I was beginning to think you disappeared! What happened? Hope all is O.K. with the dogs! Good to see you are back.


----------



## Guest (Apr 16, 2009)

Postal, for a moment I had thought that you and claybuster must have taken a LONG vacation together. I'm glad you decided to pop in!! You were missed.


----------



## rannmiller (Jun 27, 2008)

LabbieMama said:


> Postal, for a moment I had thought that you and claybuster must have taken a LONG vacation together. I'm glad you decided to pop in!! You were missed.


Haha, ditto!


----------



## ChattyCathy (Nov 22, 2008)

Hey Postal! I was just thinking about you the other day cuz I hadn't seen any posts from you. Hope all is well w/you and your dogs. You were missed. :biggrin:


----------



## Postal (Jan 23, 2009)

I feel so special heh.

Yeah, I've been very busy. Work has slowed WAY down, so I don't get on here anymore because I'm not out in the field and am being watched heh. Then I get home and work on the house so we can get it on the market before it gets any WORSE ugh..

Anyway, I thought about you guys cuz I took Brian to the vet for being so lethargic and acting like he was in discomfort after sleeping or laying down for an extended amount of time. Well, my fears were rubbed in my face with the x-rays. He has sever hip dysplasia. The cup of his hip is only covering about 10% of the head of the femur. They said that there was no obvious arthritis, yet (which is a good thing because he's only 11 months old!). But, with the good news is the bad, he WAS a candidate for the TPO surgery (the best of all of them, about medium in price), but they are afraid he might be out of time by a month. If that's the case, I'll be looking into the FHO because the total hip replacement is just out of the question.

The good news is I was wise and bought PetPlan insurance about 4 months ago.

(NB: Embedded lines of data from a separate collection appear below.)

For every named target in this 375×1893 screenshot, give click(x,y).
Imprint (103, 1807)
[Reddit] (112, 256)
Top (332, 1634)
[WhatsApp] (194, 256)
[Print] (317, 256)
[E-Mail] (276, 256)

I called them and they do cover everything from the x-rays to the surgeries and first prescription of meds. They also help with a Joint Supplement diet.. Though the insurance is great news, I still have to front the money and THEN submit a claim and wait a month for the reimbursement. Well, money is tight because the economy is in the pits.. and being a construction equipment dealer, we are seeing it pretty clearly heh.

Anyway, he himself is doing great. I am giving him anti-inflammatory pills along with some glucosamine (sp?) tablets. He acts like he hurts a little after sitting still for a while, but he still plays and runs like he forgot his hips bother him. Eventually he'll get his surgery as a promise from me, but right now I just can't do it.

He's weighing in at 56lbs. and we just got back from a good swim at the lake. He still hasn't completely grasped the concept of fetch, so I had to go out waist deep and call him out. He'd swim around me a couple times and swim back. He made about 10 laps before he was more interested in the trees 

Aziz on the other hand is quite a booger. He's chewing everything, pooping everywhere (even the driveway), digging up my flower beds and barking at everything that walks by heh. Sadly, the house I'm in is going to be sold soon and my brother and I will have to move back in with the parents for a few months due to the recent turn of events. Only one dog gets to stay and my brother volunteered finding a home for Aziz. Brian was here first and Brian isn't so anxious like Aziz. We are determined to find him a home with a big family that owns a lot of land. He needs the space and the open air. I think he's just too couped up even on our half acre lot.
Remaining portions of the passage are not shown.